The fund is used for some charitable functions like Christmas lunches and for emergency repairs.

“No money came from the LHIN or from the city or from any of our major funders,” McCarthy said.

McCarthy said the area of Europe was chosen because of the large number of safe injection sites. With 37 locations in the Netherlands alone, the SWCHC saw a better opportunity for research compared to areas like Vancouver.

“If 37 communities in the Netherlands can do it ... supported by police and local health officials and local politicians, then I think it's something we've got to think about,” he said.

McCarthy understands some of the opposition.

“It's often counterintuitive to people's thinking,” he said.

“Community reaction initially to these kinds of things is often not positive and people have a lot of concerns.”

Ottawa Public Health said the issue of safe injection sites is “complex.”

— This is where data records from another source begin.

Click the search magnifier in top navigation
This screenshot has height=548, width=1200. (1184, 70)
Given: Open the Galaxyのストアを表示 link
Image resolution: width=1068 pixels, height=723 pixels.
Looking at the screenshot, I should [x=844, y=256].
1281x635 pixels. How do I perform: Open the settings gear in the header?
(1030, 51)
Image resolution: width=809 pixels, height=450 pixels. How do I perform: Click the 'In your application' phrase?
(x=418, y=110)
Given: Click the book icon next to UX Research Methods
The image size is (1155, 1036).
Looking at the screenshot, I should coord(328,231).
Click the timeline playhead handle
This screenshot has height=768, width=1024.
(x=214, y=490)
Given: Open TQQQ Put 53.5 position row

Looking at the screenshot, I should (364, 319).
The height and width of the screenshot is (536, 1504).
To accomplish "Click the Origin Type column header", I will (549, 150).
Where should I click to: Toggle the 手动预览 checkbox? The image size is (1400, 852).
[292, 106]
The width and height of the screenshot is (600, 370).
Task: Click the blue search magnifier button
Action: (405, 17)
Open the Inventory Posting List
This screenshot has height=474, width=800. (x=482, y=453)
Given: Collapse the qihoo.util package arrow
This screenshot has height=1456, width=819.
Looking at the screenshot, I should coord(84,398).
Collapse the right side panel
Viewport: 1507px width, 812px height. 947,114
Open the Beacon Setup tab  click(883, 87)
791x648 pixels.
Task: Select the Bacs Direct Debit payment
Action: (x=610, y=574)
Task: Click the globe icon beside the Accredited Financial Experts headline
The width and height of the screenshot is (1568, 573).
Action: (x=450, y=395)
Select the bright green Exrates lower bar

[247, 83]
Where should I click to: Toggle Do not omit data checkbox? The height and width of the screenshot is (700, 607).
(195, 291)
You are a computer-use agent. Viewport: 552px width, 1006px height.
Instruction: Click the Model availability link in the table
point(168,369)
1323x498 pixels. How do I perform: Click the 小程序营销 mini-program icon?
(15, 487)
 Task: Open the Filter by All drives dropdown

“Ottawa Public Health has no plans to open a supervised injection site in Ottawa,” said associate Medical Office of Health Dr. Vera Etches.

Etches said the Ontario HIV/AIDS Treatment Network plans to strike a working group to discuss the recomendations of installing the injection sites in Ottawa and Toronto.

Otherwise, any guidance Public Health seeks on the issue will come from the provincial and federal governments.